Entre as ações da Senad, compete a aplicação da lei, incluindo a descapitalização das organizações criminosas do narcotráfico e qualificação da atuação repressiva com base em inteligência e estratégia; o apoio técnico às polícias e às perícias, especialmente no que diz respeito à descoberta de novas drogas; e a produção de pesquisas que embasem as políticas públicas sobre drogas.

O ministério ainda informou que todas as atividades, projetos e programas da Senad “estão alinhados às grandes diretrizes do governo federal, tais como: participação social, combate ao racismo, promoção da equidade de gênero, garantia de direitos e proteção a grupos vulnerabilizados”.

A secretaria de políticas sobre drogas é comandada pela professora Marta Machado, mestre e doutora em Filosofia e Teoria de Direito, pesquisadora do Núcleo de Estudos sobre o Crime e a Pena, fundadora e co-coordenadora do Núcleo de Justiça Racial e Direito na FGV Direito.

Na última semana, a secretária Marta emitiu um parecer favorável à atuação do STJ que assumiu a decisão sobre aprovar ou não o plantio da maconha no Brasil, algo que não é função do Judiciário, mas do Legislativo. Ela considerou “imperiosa” uma regulação que autorize o uso medicinal da cannabis.

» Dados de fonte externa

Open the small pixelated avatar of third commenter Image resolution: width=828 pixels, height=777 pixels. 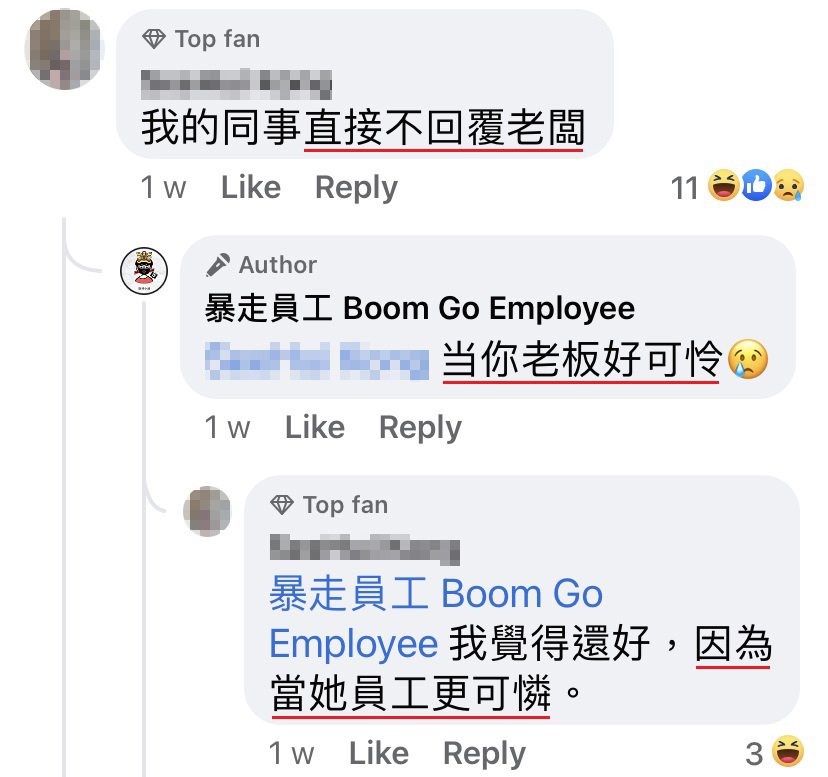coord(208,511)
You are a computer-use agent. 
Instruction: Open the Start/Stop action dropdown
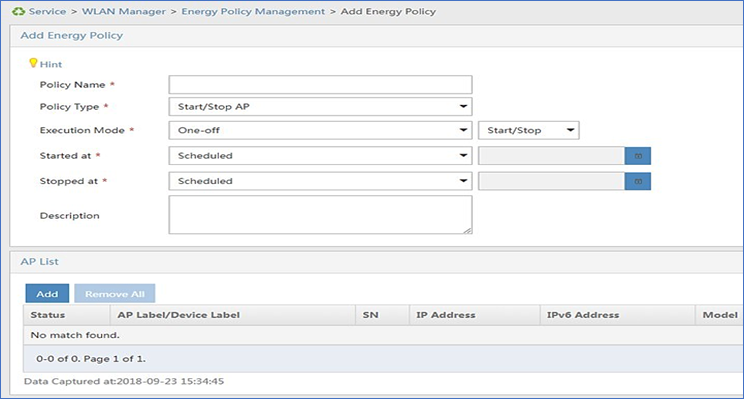(529, 130)

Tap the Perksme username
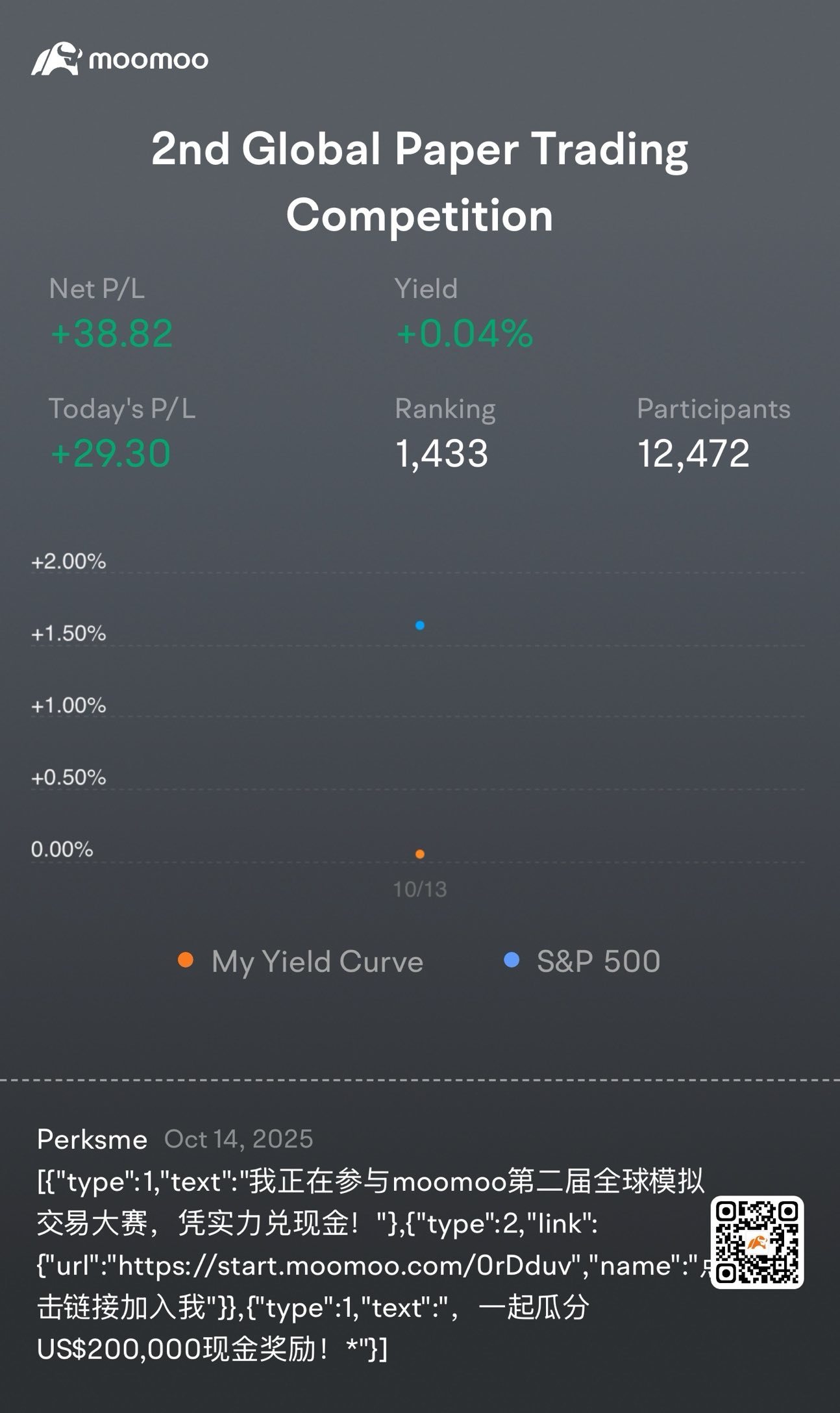coord(92,1139)

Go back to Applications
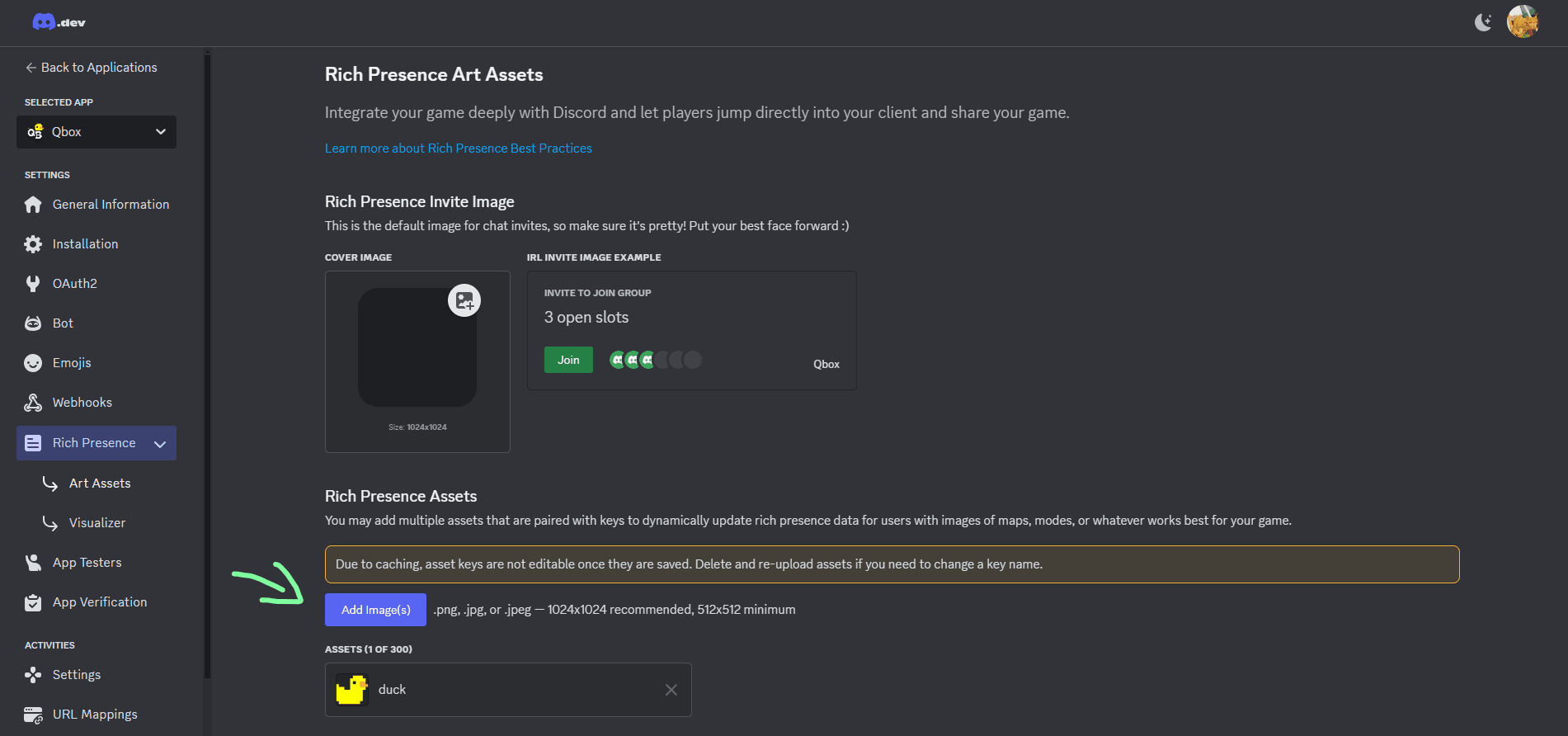[91, 68]
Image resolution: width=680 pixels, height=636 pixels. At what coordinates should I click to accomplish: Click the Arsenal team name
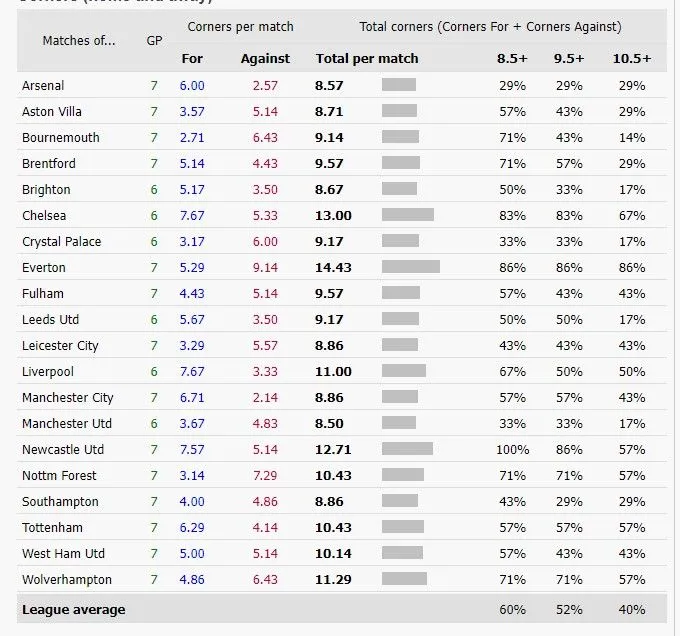(x=43, y=86)
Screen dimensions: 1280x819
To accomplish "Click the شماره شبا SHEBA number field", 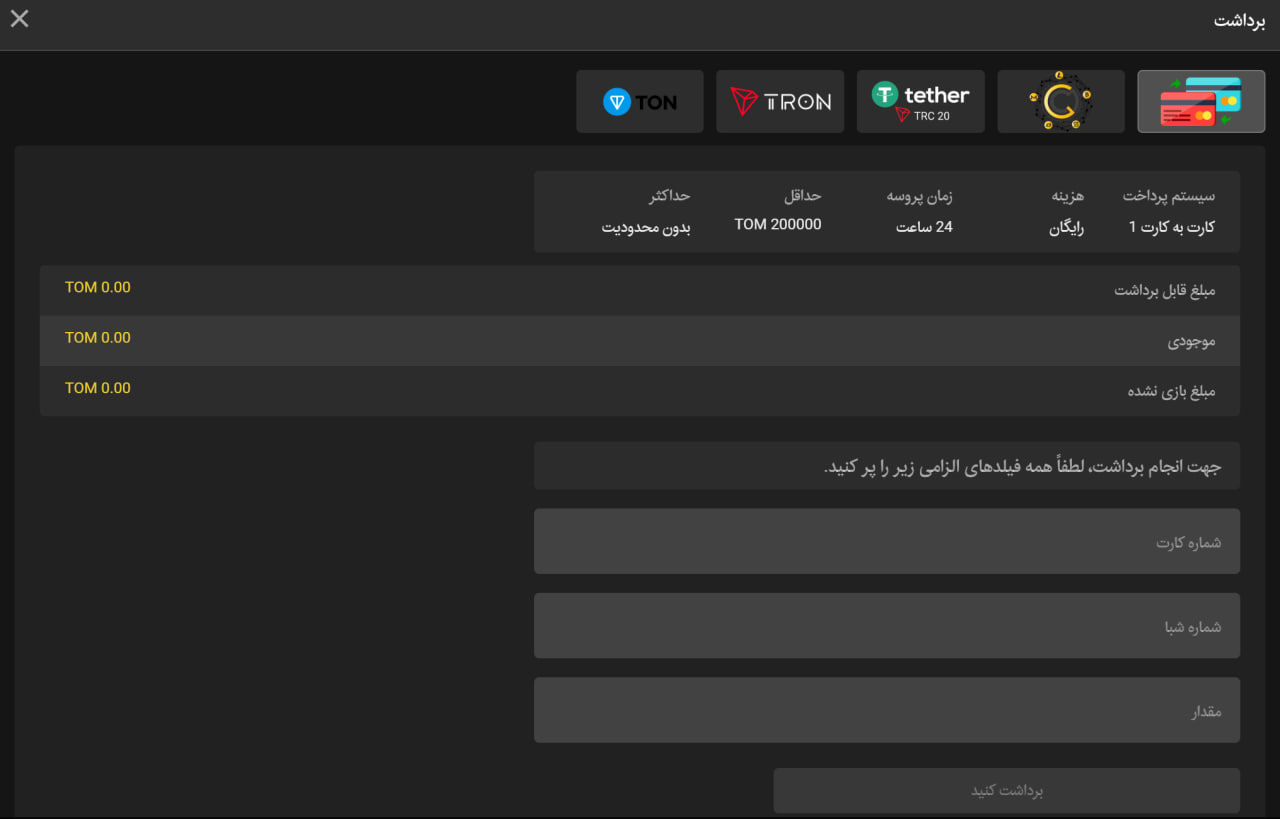I will coord(886,625).
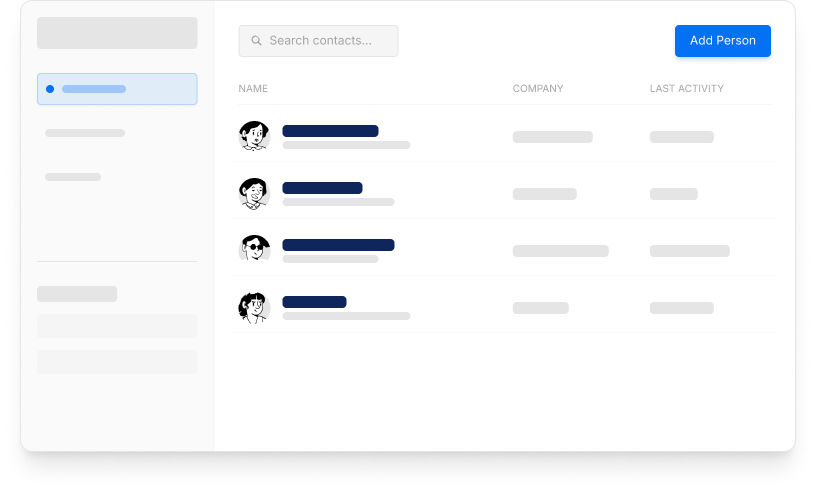This screenshot has width=816, height=492.
Task: Open the sunglasses-wearing contact's avatar
Action: pyautogui.click(x=254, y=250)
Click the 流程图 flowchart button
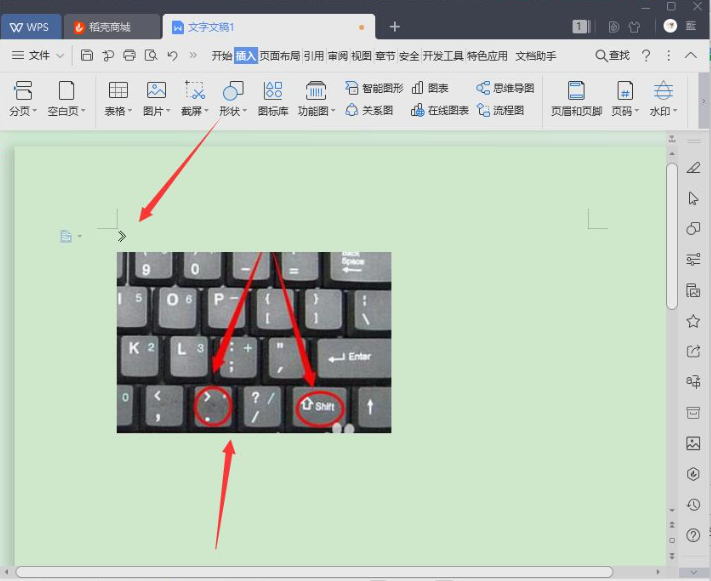The height and width of the screenshot is (581, 711). 500,110
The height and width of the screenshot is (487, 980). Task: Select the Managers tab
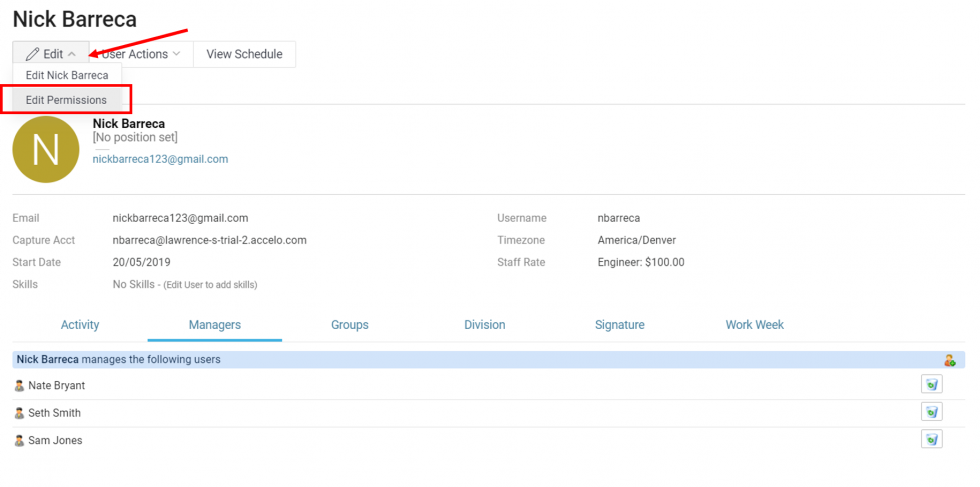214,325
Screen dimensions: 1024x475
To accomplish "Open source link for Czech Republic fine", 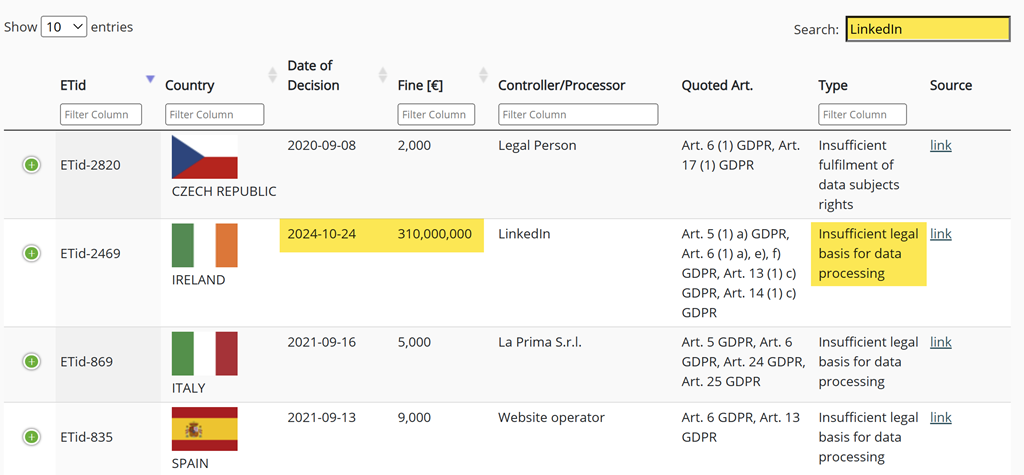I will (x=940, y=145).
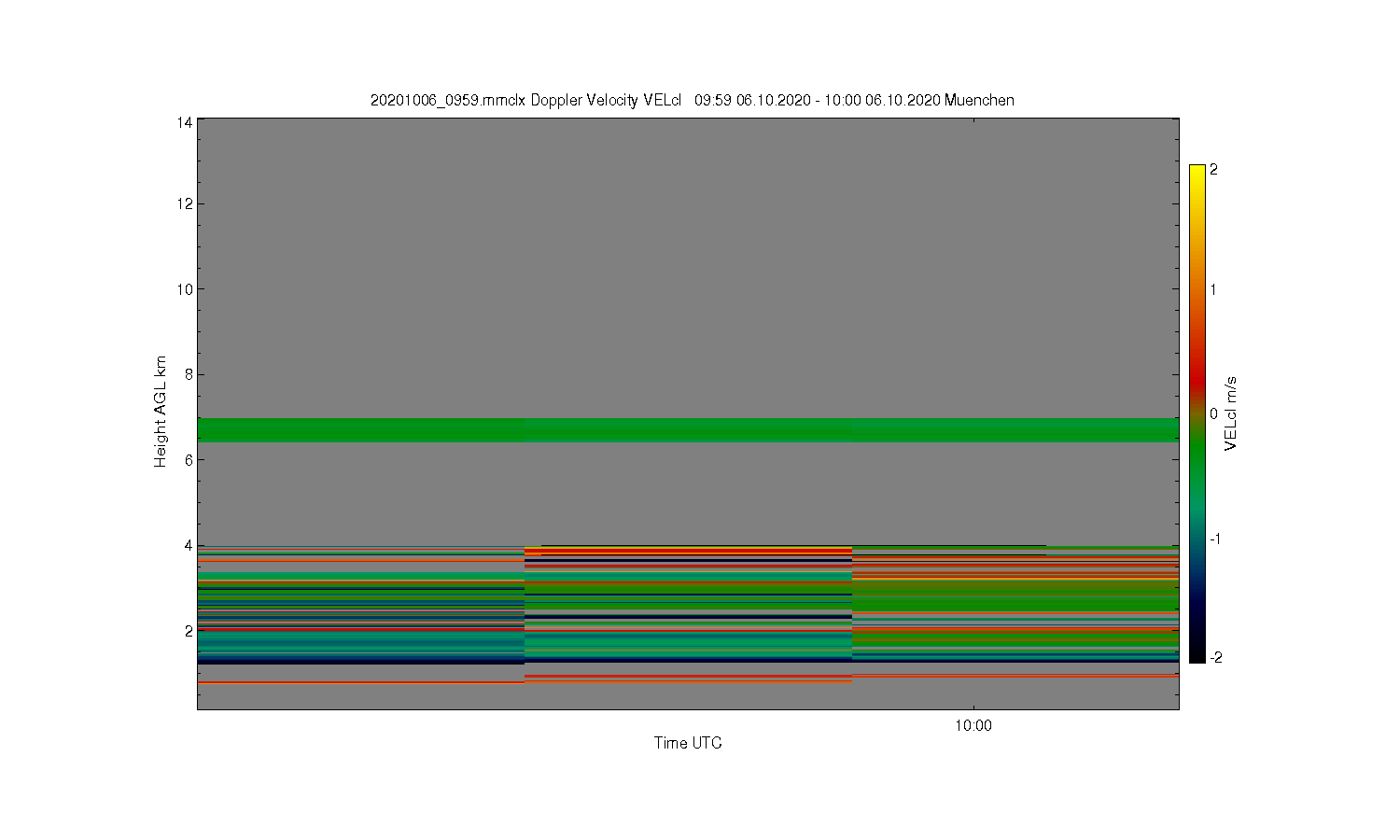Viewport: 1400px width, 840px height.
Task: Click the black bottom of the color bar
Action: click(x=1197, y=655)
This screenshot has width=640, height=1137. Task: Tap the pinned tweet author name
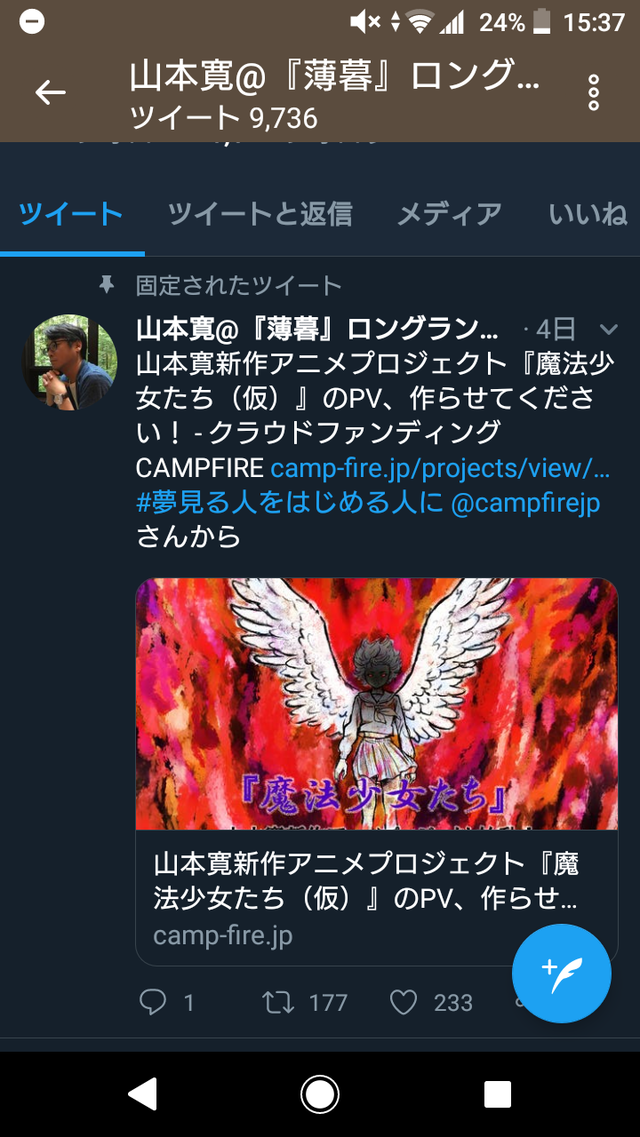[x=317, y=330]
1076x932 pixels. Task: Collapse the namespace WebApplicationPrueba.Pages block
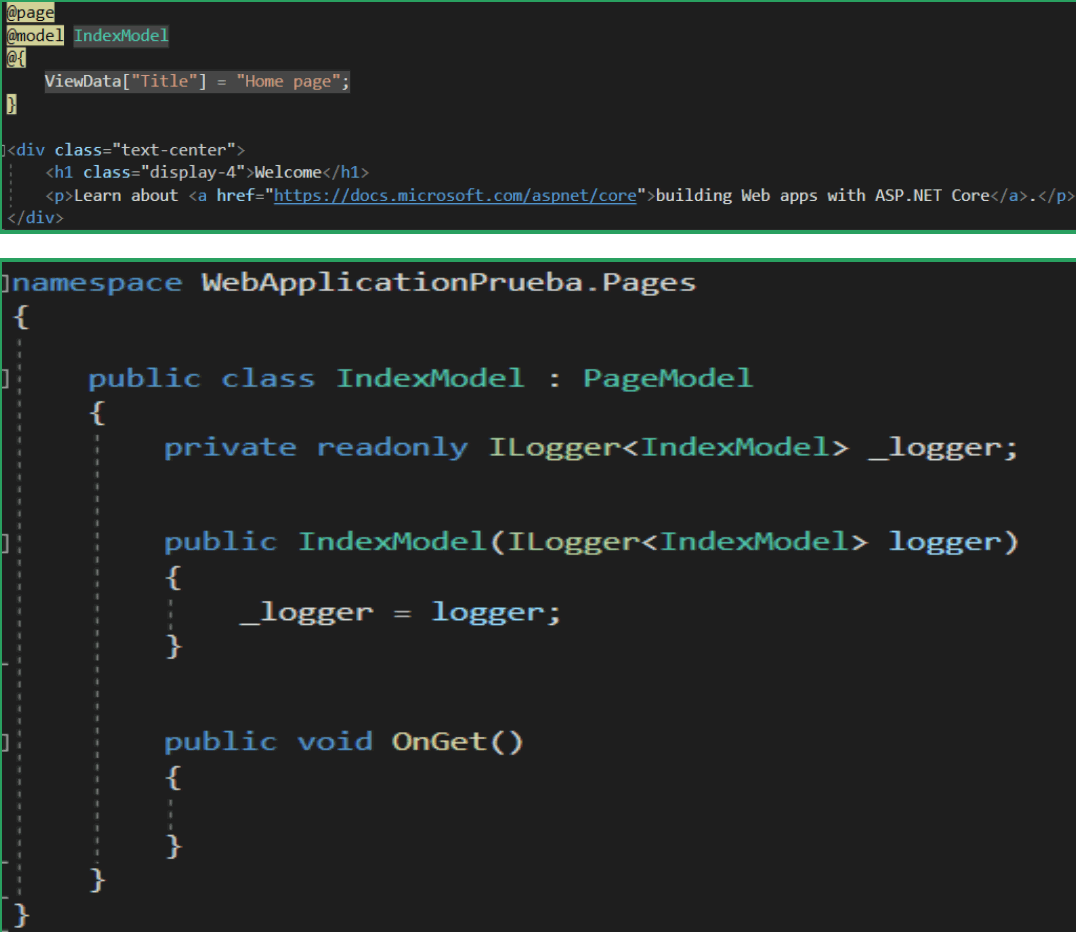[x=6, y=283]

“Trata-se de medida imperiosa para sanar as obscuridades do atual marco regulatório. Esta secretaria considera altamente conveniente uma ampla e adequada regulação da importação e cultivo de variedades de cannabis com baixa concentração de THC [efeito psicoativo], para fins industriais, farmacêuticos e medicinais”, escreveu a secretária Marta Machado.